Should ForwardDiff.jl issue warnings at non-differentiable points?

question

#1

The derivative of abs is discontinuous at zero. Currently ForwardDiff chooses the +1.0 derivative. Should this choice be done without a warning?

In formal math, a new concept called the subgradient is defined to include both +1.0 and -1.0 and the whole [-1.0,1.0] interval. There is no inherent justification of choosing just the +1.0 point from the interval.
Significant math follows from knowing and considering other values as representatives of the subgradient interval.

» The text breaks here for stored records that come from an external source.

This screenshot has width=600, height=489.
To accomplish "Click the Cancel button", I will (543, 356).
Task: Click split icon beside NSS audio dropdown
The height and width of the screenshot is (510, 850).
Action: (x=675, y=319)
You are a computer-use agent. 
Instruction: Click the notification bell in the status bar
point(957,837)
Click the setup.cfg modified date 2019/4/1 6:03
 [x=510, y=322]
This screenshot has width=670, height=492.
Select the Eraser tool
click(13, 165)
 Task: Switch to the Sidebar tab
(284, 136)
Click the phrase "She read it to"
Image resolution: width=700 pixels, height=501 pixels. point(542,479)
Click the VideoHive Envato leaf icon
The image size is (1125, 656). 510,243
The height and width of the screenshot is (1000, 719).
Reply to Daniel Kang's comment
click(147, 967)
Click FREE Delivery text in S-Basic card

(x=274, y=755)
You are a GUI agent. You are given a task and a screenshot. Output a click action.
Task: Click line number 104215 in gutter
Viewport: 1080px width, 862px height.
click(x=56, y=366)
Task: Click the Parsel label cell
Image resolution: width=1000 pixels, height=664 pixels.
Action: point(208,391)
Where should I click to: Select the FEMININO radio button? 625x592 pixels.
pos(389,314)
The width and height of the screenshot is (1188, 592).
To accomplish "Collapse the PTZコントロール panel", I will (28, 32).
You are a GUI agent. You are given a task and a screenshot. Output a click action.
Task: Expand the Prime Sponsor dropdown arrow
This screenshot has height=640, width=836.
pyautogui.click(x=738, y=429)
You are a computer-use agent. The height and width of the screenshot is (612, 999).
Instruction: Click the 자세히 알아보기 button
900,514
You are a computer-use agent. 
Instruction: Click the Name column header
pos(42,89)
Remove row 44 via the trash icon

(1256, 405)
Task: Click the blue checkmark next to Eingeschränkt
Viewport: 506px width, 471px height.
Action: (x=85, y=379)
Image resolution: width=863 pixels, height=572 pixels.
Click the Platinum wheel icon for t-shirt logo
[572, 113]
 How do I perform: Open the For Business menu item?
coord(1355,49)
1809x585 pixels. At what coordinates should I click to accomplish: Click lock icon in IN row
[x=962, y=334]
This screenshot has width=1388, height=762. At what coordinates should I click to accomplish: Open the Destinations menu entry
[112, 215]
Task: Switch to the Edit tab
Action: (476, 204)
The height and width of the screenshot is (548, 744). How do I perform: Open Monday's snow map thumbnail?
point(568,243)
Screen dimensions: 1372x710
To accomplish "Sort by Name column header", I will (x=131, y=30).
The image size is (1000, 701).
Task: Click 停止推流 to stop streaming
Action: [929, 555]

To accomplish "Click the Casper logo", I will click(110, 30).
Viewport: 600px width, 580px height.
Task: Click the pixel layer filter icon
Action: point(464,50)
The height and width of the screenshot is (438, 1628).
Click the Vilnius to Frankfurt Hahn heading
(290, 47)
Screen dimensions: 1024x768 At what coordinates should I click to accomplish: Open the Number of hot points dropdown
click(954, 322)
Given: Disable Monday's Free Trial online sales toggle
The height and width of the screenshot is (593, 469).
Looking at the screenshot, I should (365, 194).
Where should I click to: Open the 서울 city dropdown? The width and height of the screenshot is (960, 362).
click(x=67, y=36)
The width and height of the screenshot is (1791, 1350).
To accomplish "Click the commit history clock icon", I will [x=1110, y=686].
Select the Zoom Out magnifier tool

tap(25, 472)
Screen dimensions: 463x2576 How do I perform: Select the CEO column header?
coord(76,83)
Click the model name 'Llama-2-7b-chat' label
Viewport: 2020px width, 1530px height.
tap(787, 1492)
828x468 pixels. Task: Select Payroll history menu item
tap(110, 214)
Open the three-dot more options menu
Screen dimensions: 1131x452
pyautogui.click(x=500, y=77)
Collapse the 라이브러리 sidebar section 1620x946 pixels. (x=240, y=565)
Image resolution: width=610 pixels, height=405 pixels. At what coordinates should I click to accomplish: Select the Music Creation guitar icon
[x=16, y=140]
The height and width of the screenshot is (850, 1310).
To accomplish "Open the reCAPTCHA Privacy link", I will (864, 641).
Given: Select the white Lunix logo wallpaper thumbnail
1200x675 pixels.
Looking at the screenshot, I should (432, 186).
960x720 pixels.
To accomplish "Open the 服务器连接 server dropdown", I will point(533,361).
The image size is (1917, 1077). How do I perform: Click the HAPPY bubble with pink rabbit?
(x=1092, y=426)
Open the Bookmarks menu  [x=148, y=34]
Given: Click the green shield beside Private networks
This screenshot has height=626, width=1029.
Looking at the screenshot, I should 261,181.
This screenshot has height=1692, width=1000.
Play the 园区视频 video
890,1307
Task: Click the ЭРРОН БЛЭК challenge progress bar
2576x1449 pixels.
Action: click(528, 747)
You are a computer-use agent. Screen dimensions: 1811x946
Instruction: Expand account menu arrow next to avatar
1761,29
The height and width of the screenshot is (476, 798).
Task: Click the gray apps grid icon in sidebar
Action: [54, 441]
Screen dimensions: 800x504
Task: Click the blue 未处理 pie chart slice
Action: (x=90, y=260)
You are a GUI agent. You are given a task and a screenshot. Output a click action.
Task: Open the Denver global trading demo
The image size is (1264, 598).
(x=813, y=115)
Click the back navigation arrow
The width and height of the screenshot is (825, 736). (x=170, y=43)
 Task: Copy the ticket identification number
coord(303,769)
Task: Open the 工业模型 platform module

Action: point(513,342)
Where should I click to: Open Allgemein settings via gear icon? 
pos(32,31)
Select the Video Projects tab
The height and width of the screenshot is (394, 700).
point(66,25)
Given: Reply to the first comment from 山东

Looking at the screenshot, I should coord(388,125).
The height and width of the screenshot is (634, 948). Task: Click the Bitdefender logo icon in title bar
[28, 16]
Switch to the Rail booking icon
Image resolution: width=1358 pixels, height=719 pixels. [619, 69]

A possible set of warnings could be implemented with:

julia> using ForwardDiff

julia> @inline Base.:<(d::ForwardDiff.Dual{T,V,N} where T where V<:Real where N,x::AbstractFloat) = ( ForwardDiff.value(d)==x && warn("Subgradient is not a singleton. Forced to pick single value") ; ForwardDiff.value(d)<x )

julia> ForwardDiff.Dual(10.0,-1.0) < 10.0     # This can be both true and false
WARNING: Subgradient is not a singleton. Forced to pick single value
false

julia> @inline Base.abs(d::ForwardDiff.Dual) = ( ForwardDiff.value(d)==zero(typeof(d)) && warn("Subgradient is not a singleton. Forced to pick single value") ; signbit(ForwardDiff.value(d)) ? -d : d )

julia> abs(ForwardDiff.Dual(0.0,1.0))
WARNING: Subgradient is not a singleton. Forced to pick single value
Dual{Void}(0.0,1.0)

julia> @inline Base.:<(d::ForwardDiff.Dual{T,V,N} where T where V<:Real where N,x::W where W<:Integer) = ( ForwardDiff.value(d)==x && warn("Subgradient is not a singleton. Forced to pick single value") ; ForwardDiff.value(d)<x )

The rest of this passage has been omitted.